Densus 88 Ungkap Ancaman Baru Kekerasan Digital Anak

MerahPutihGlobal.net – Densus 88 Antiteror Polri mengungkap keterlibatan 70 anak di 19 provinsi dalam komunitas kekerasan bertema true crime di media sosial. Mayoritas anak yang terpapar berada pada rentang usia 11 hingga 18 tahun, menandai tantangan serius bagi ketahanan sosial dan perlindungan generasi muda Indonesia.

Juru Bicara Densus 88 Kombes Pol Mayndra Eka menyatakan komunitas tersebut tidak dibentuk oleh tokoh, organisasi, maupun institusi tertentu. Kelompok-kelompok ini tumbuh sporadis seiring perkembangan ruang digital yang mempertemukan minat kekerasan, sensasionalisme media, dan jejaring digital lintas wilayah.

Beberapa grup yang terendus antara lain FTCI Film True Crime Indonesia, TCC Reborn, dan Anarko Libertarian,” ujar Mayndra dalam jumpa pers di Jakarta, Rabu (7/1/2026).
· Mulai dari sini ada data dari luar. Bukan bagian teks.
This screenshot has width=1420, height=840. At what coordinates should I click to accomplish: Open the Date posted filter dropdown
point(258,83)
Berdasarkan pemetaan wilayah, paparan tertinggi ditemukan di DKI Jakarta dengan 15 anak. Angka tersebut disusul Jawa Barat 12 anak, Jawa Timur 11 anak, dan Jawa Tengah 9 anak. Kasus juga ditemukan di Kalimantan Selatan (3), Sumatera Selatan (2), Banten (2), Bali (2), Kalimantan Barat (2), Kalimantan Tengah (2), serta Sulawesi Tenggara (2). Sementara masing-masing satu anak teridentifikasi di Lampung, DI Yogyakarta, Nusa Tenggara Timur, Aceh, Sumatera Utara, Kepulauan Riau, Riau, dan Sulawesi Tengah.
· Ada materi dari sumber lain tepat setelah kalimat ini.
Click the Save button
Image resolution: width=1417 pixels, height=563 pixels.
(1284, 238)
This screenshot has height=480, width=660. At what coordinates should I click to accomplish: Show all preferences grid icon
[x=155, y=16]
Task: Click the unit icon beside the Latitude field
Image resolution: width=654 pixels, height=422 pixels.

READ  Busyro Muqoddas: Reformasi Politik Kunci Selamatkan Lingkungan

Mayndra menegaskan keterlibatan anak-anak tersebut tidak didorong oleh ideologi ekstrem yang matang. Faktor utama justru kondisi sosial yang rapuh.

Rata-rata merupakan korban bullying di sekolah atau lingkungan masyarakat,” katanya.
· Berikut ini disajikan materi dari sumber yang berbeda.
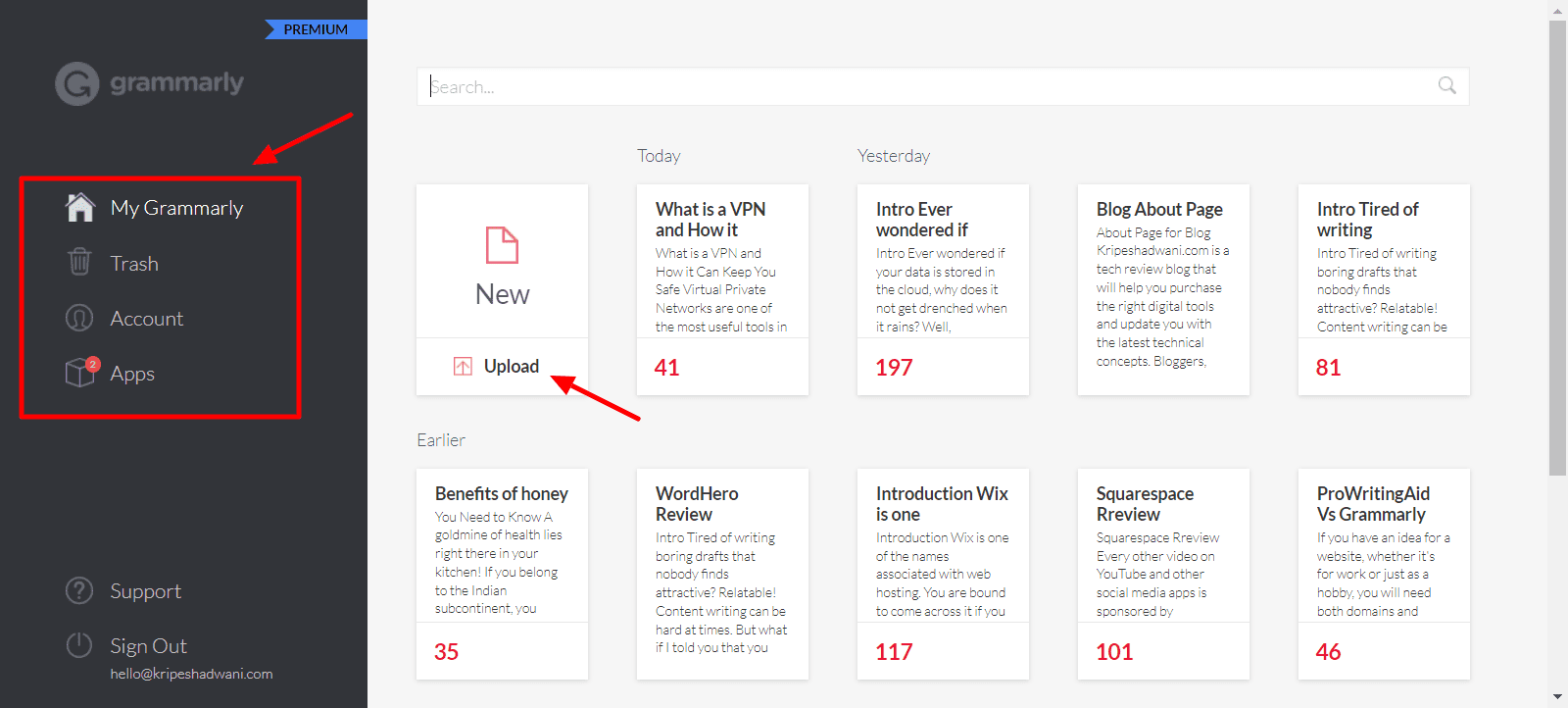Click the upload arrow icon
Image resolution: width=1568 pixels, height=708 pixels.
coord(463,367)
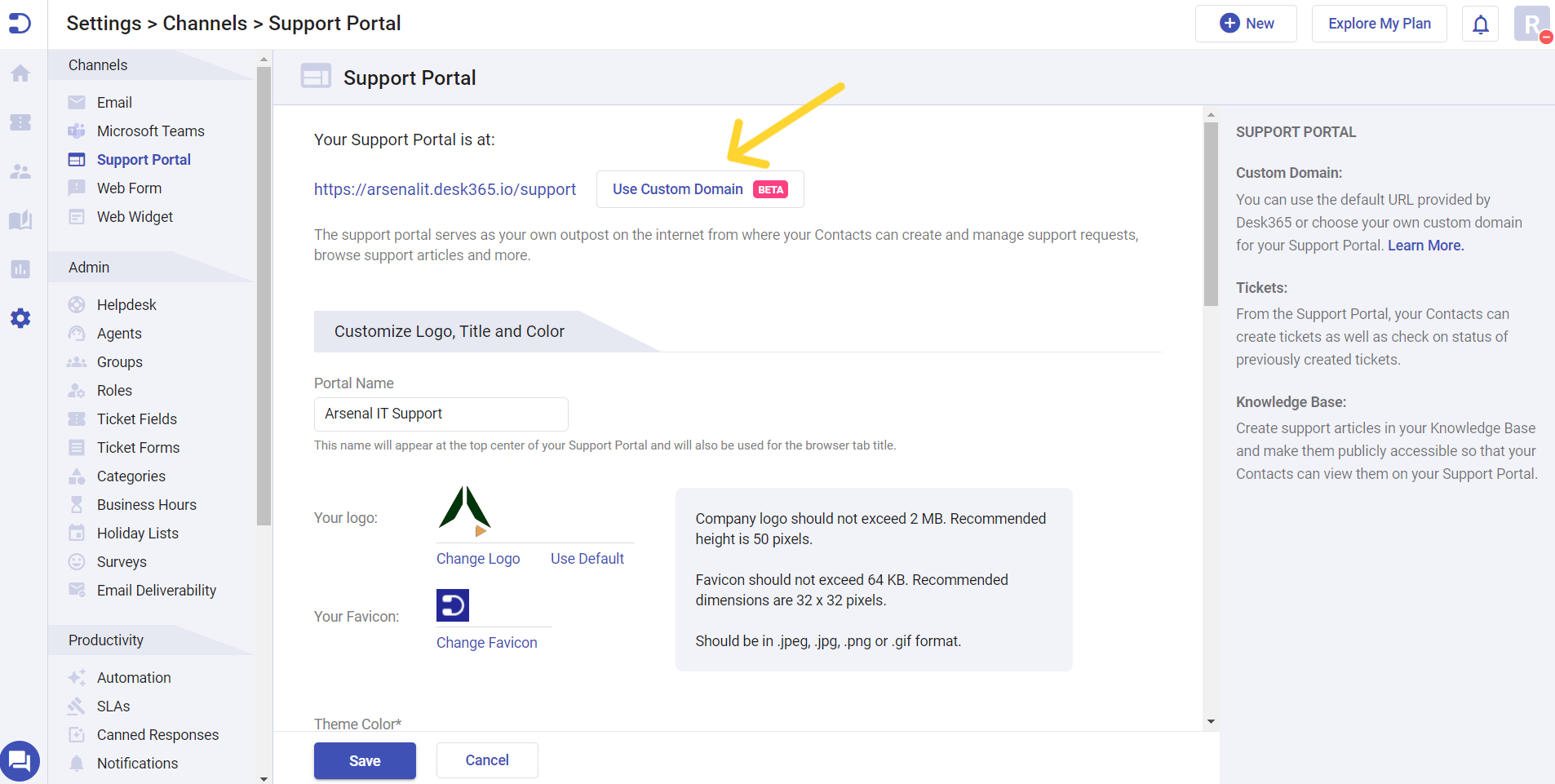Open the Reports bar-chart icon
Viewport: 1555px width, 784px height.
tap(20, 269)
Ia menambahkan, kondisi keluarga ikut memperparah kerentanan anak. Densus 88 menemukan latar belakang keluarga tidak harmonis, kurang perhatian, akses gawai yang tidak terkontrol, hingga paparan pornografi.

Meski menggunakan simbol atau label ideologi ekstrem, Mayndra menilai anak-anak ini belum memasuki fase radikalisasi.

Mereka tidak menganut paham ini secara penuh atau total. Ini lebih sebagai inspirasi dan rumah kedua,” ujarnya.

Dalam pengungkapan kasus, Densus 88 menyita sejumlah barang yang dibeli secara daring, termasuk atribut militer, komponen elektronik, bahan bacaan bernuansa balas dendam terhadap pembuli di sekolah, serta replika senjata api, busur, dan pisau sebagai alat kekerasan.

Pengkaji Budaya dan Media Universitas Muhammadiyah Surabaya, Radius Setiyawan, menilai fenomena ini menunjukkan derasnya arus kekerasan digital yang bergerak melampaui kemampuan reflektif anak. Ia menekankan pentingnya literasi digital reflektif dan keterlibatan negara, pendidikan, serta keluarga untuk membangun ketahanan anak di ruang digital.